THE TASK. Express every line of the material below as a JSON list of strings, one string per line, leaving out blank lines.

DATA LISTING.
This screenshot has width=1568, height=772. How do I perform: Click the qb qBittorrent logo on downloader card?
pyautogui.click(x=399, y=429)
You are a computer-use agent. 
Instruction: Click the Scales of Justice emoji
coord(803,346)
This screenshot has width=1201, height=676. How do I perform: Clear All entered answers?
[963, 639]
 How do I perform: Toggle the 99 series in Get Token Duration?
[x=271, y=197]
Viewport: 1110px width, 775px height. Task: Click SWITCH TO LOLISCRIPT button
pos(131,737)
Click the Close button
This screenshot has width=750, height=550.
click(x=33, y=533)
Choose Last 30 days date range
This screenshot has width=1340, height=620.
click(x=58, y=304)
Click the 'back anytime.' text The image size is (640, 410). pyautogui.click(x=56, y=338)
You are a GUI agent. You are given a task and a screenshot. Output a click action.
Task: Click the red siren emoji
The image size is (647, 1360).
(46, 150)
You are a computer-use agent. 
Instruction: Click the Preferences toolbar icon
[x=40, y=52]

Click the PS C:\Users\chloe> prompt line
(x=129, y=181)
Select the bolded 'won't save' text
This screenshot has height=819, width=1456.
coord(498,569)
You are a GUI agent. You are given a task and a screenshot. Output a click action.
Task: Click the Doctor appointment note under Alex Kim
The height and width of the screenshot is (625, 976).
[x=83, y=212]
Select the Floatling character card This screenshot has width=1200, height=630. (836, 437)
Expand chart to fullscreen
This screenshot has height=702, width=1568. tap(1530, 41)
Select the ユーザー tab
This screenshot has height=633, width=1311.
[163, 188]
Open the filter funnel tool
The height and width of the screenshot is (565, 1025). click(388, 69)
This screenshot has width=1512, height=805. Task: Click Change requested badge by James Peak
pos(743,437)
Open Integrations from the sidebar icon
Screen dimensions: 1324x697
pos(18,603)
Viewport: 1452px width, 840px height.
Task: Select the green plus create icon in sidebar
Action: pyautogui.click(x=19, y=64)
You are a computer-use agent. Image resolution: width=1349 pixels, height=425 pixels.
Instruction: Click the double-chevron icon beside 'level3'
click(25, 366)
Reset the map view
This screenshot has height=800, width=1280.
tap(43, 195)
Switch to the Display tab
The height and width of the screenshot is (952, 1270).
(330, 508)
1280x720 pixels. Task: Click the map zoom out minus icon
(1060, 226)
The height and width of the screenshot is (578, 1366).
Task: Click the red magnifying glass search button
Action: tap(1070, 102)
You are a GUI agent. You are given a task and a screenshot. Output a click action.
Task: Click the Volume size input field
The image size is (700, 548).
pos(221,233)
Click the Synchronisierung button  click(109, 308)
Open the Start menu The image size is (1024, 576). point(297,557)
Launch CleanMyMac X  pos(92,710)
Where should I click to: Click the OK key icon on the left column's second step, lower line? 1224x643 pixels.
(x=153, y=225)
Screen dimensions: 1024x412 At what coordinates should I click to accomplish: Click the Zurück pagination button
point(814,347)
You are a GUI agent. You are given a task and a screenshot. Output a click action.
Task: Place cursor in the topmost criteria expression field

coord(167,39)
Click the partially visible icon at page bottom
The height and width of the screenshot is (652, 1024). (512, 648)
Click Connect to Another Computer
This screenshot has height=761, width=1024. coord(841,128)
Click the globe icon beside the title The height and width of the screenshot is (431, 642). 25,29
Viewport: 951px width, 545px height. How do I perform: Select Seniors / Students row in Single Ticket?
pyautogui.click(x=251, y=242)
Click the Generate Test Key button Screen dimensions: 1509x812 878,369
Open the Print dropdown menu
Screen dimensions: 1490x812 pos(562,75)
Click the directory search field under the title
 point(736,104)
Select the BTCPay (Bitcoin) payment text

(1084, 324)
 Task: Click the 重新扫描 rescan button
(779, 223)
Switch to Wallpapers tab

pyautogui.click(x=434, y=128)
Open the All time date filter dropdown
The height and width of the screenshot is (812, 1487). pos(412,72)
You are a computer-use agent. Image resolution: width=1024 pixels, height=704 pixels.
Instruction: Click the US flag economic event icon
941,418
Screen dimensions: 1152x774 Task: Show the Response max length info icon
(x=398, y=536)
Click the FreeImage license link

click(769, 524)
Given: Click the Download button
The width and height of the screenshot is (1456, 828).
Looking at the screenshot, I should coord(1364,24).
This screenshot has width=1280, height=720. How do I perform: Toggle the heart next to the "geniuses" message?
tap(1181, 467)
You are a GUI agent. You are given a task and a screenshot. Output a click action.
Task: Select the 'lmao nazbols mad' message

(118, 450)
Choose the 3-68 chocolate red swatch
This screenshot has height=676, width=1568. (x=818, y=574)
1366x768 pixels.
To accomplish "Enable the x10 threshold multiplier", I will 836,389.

RESPONSE FOR THIS EXERCISE.
[
  "This screenshot has width=1568, height=772. How do I perform: Click the qb qBittorrent logo on downloader card?",
  "pyautogui.click(x=399, y=429)",
  "You are a computer-use agent. ",
  "Instruction: Click the Scales of Justice emoji",
  "coord(803,346)",
  "This screenshot has width=1201, height=676. How do I perform: Clear All entered answers?",
  "[963, 639]",
  " How do I perform: Toggle the 99 series in Get Token Duration?",
  "[x=271, y=197]",
  "Viewport: 1110px width, 775px height. Task: Click SWITCH TO LOLISCRIPT button",
  "pos(131,737)",
  "Click the Close button",
  "This screenshot has width=750, height=550.",
  "click(x=33, y=533)",
  "Choose Last 30 days date range",
  "This screenshot has width=1340, height=620.",
  "click(x=58, y=304)",
  "Click the 'back anytime.' text The image size is (640, 410). pyautogui.click(x=56, y=338)",
  "You are a GUI agent. You are given a task and a screenshot. Output a click action.",
  "Task: Click the red siren emoji",
  "The image size is (647, 1360).",
  "(46, 150)",
  "You are a computer-use agent. ",
  "Instruction: Click the Preferences toolbar icon",
  "[x=40, y=52]",
  "Click the PS C:\\Users\\chloe> prompt line",
  "(x=129, y=181)",
  "Select the bolded 'won't save' text",
  "This screenshot has height=819, width=1456.",
  "coord(498,569)",
  "You are a GUI agent. You are given a task and a screenshot. Output a click action.",
  "Task: Click the Doctor appointment note under Alex Kim",
  "The height and width of the screenshot is (625, 976).",
  "[x=83, y=212]",
  "Select the Floatling character card This screenshot has width=1200, height=630. (836, 437)",
  "Expand chart to fullscreen",
  "This screenshot has height=702, width=1568. tap(1530, 41)",
  "Select the ユーザー tab",
  "This screenshot has height=633, width=1311.",
  "[163, 188]",
  "Open the filter funnel tool",
  "The height and width of the screenshot is (565, 1025). click(388, 69)",
  "This screenshot has width=1512, height=805. Task: Click Change requested badge by James Peak",
  "pos(743,437)",
  "Open Integrations from the sidebar icon",
  "Screen dimensions: 1324x697",
  "pos(18,603)",
  "Viewport: 1452px width, 840px height.",
  "Task: Select the green plus create icon in sidebar",
  "Action: pyautogui.click(x=19, y=64)",
  "You are a computer-use agent. Image resolution: width=1349 pixels, height=425 pixels.",
  "Instruction: Click the double-chevron icon beside 'level3'",
  "click(25, 366)",
  "Reset the map view",
  "This screenshot has height=800, width=1280.",
  "tap(43, 195)",
  "Switch to the Display tab",
  "The height and width of the screenshot is (952, 1270).",
  "(330, 508)",
  "1280x720 pixels. Task: Click the map zoom out minus icon",
  "(1060, 226)",
  "The height and width of the screenshot is (578, 1366).",
  "Task: Click the red magnifying glass search button",
  "Action: tap(1070, 102)",
  "You are a GUI agent. You are given a task and a screenshot. Output a click action.",
  "Task: Click the Volume size input field",
  "The image size is (700, 548).",
  "pos(221,233)",
  "Click the Synchronisierung button  click(109, 308)",
  "Open the Start menu The image size is (1024, 576). point(297,557)",
  "Launch CleanMyMac X  pos(92,710)",
  "Where should I click to: Click the OK key icon on the left column's second step, lower line? 1224x643 pixels.",
  "(x=153, y=225)",
  "Screen dimensions: 1024x412 At what coordinates should I click to accomplish: Click the Zurück pagination button",
  "point(814,347)",
  "You are a GUI agent. You are given a task and a screenshot. Output a click action.",
  "Task: Place cursor in the topmost criteria expression field",
  "coord(167,39)",
  "Click the partially visible icon at page bottom",
  "The height and width of the screenshot is (652, 1024). (512, 648)",
  "Click Connect to Another Computer",
  "This screenshot has height=761, width=1024. coord(841,128)",
  "Click the globe icon beside the title The height and width of the screenshot is (431, 642). 25,29",
  "Viewport: 951px width, 545px height. How do I perform: Select Seniors / Students row in Single Ticket?",
  "pyautogui.click(x=251, y=242)",
  "Click the Generate Test Key button Screen dimensions: 1509x812 878,369",
  "Open the Print dropdown menu",
  "Screen dimensions: 1490x812 pos(562,75)",
  "Click the directory search field under the title",
  " point(736,104)",
  "Select the BTCPay (Bitcoin) payment text",
  "(1084, 324)",
  " Task: Click the 重新扫描 rescan button",
  "(779, 223)",
  "Switch to Wallpapers tab",
  "pyautogui.click(x=434, y=128)",
  "Open the All time date filter dropdown",
  "The height and width of the screenshot is (812, 1487). pos(412,72)",
  "You are a computer-use agent. Image resolution: width=1024 pixels, height=704 pixels.",
  "Instruction: Click the US flag economic event icon",
  "941,418",
  "Screen dimensions: 1152x774 Task: Show the Response max length info icon",
  "(x=398, y=536)",
  "Click the FreeImage license link",
  "click(769, 524)",
  "Given: Click the Download button",
  "The width and height of the screenshot is (1456, 828).",
  "Looking at the screenshot, I should coord(1364,24).",
  "This screenshot has width=1280, height=720. How do I perform: Toggle the heart next to the \"geniuses\" message?",
  "tap(1181, 467)",
  "You are a GUI agent. You are given a task and a screenshot. Output a click action.",
  "Task: Select the 'lmao nazbols mad' message",
  "(118, 450)",
  "Choose the 3-68 chocolate red swatch",
  "This screenshot has height=676, width=1568. (x=818, y=574)",
  "1366x768 pixels.",
  "To accomplish \"Enable the x10 threshold multiplier\", I will 836,389."
]